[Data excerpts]
=== Section Start ===

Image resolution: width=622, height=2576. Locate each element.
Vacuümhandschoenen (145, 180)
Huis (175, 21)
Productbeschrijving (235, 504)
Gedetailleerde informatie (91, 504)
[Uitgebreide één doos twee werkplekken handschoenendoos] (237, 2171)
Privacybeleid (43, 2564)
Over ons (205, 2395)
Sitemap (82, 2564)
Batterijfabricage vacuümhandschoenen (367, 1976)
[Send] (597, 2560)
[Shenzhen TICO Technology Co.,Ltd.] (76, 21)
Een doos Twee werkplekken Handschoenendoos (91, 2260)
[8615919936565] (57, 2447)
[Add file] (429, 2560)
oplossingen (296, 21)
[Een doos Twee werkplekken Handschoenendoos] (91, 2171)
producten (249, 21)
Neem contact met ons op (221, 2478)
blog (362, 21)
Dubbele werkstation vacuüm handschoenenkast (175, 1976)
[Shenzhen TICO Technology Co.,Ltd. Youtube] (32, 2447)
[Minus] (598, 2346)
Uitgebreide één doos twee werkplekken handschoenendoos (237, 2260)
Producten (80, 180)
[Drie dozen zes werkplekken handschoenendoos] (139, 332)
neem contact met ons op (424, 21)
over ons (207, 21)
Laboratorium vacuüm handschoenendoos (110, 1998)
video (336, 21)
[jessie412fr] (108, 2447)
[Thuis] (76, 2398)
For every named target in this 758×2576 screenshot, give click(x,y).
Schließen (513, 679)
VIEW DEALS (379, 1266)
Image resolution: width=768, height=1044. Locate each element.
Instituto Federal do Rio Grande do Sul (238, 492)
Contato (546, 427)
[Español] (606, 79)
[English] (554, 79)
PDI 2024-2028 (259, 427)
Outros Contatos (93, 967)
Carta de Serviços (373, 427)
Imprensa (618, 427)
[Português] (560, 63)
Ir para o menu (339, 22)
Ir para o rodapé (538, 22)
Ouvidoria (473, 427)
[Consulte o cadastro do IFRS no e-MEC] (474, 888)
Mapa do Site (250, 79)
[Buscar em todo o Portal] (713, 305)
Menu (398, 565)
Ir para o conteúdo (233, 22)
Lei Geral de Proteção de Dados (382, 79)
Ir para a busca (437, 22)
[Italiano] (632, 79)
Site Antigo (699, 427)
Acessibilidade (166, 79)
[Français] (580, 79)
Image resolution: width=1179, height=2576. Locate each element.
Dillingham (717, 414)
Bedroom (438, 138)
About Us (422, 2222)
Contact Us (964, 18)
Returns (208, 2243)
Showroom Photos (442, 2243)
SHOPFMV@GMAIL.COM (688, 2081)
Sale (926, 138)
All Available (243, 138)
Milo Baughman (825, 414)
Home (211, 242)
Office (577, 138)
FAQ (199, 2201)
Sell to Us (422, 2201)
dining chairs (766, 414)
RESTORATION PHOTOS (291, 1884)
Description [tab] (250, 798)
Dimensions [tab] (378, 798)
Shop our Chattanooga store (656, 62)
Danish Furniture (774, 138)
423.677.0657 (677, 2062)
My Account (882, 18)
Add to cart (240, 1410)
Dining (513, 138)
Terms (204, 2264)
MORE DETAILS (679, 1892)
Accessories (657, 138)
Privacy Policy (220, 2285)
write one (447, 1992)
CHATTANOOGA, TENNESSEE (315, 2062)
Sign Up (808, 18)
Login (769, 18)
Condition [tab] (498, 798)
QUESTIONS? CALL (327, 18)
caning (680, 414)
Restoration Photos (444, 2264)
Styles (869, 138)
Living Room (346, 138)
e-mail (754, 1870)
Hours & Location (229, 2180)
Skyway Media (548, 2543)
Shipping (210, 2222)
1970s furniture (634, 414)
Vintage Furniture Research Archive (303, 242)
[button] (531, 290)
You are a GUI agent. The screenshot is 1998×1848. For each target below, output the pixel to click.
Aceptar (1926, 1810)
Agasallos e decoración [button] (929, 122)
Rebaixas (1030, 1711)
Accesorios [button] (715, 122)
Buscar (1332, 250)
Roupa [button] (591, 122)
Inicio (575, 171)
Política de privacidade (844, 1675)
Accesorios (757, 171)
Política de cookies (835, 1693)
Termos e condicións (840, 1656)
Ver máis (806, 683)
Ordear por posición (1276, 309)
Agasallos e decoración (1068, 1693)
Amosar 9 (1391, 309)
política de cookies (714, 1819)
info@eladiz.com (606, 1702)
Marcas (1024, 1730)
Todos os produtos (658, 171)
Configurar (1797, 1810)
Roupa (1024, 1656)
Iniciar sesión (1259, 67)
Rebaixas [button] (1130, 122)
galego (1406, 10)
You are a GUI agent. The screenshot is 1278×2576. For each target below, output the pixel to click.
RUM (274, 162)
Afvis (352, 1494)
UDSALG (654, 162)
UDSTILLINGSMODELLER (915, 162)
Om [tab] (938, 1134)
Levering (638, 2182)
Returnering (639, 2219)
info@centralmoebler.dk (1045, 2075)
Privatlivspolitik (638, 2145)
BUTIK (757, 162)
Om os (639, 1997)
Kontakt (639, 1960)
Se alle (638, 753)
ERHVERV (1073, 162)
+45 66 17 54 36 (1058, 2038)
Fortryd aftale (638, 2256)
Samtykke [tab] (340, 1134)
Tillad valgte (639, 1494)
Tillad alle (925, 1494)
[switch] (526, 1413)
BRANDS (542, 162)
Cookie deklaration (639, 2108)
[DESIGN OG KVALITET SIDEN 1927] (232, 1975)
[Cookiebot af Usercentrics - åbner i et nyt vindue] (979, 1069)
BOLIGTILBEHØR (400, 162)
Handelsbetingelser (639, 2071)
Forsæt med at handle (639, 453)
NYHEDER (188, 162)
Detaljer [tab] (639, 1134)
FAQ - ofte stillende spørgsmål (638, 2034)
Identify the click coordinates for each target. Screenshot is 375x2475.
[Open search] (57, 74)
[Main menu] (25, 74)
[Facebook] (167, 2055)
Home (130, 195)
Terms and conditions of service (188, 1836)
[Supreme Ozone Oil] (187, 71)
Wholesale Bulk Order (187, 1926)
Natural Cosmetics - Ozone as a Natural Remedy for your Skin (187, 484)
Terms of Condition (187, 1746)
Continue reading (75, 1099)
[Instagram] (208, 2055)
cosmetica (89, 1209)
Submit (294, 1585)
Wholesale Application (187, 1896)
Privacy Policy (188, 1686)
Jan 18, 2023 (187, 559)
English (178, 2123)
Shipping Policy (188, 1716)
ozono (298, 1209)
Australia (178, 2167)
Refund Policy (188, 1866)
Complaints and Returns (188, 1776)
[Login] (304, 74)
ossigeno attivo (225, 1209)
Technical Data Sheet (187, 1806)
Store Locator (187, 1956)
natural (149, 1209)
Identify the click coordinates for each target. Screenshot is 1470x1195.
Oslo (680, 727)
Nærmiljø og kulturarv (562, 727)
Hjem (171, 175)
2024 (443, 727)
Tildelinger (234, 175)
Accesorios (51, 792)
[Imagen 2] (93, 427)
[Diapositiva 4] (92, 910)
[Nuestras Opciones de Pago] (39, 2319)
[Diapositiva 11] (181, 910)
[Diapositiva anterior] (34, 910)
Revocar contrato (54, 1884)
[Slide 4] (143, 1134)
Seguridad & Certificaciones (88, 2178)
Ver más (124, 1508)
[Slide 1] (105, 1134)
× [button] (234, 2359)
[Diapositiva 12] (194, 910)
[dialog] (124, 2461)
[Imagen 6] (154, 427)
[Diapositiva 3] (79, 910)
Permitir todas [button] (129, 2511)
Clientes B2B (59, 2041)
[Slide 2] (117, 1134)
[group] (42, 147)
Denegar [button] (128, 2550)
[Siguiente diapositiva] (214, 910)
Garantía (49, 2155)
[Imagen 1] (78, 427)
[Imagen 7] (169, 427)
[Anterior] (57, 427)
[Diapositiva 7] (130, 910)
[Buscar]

=== Section End ===

__PROMPT__: Using the data above, repeat exactly the lines that begin at the line with "Aceptar (1926, 1810)" and end at the line with "info@eladiz.com (606, 1702)", both ends included.

__EXPECTED ANSWER__:
Aceptar (1926, 1810)
Agasallos e decoración [button] (929, 122)
Rebaixas (1030, 1711)
Accesorios [button] (715, 122)
Buscar (1332, 250)
Roupa [button] (591, 122)
Inicio (575, 171)
Política de privacidade (844, 1675)
Accesorios (757, 171)
Política de cookies (835, 1693)
Termos e condicións (840, 1656)
Ver máis (806, 683)
Ordear por posición (1276, 309)
Agasallos e decoración (1068, 1693)
Amosar 9 (1391, 309)
política de cookies (714, 1819)
info@eladiz.com (606, 1702)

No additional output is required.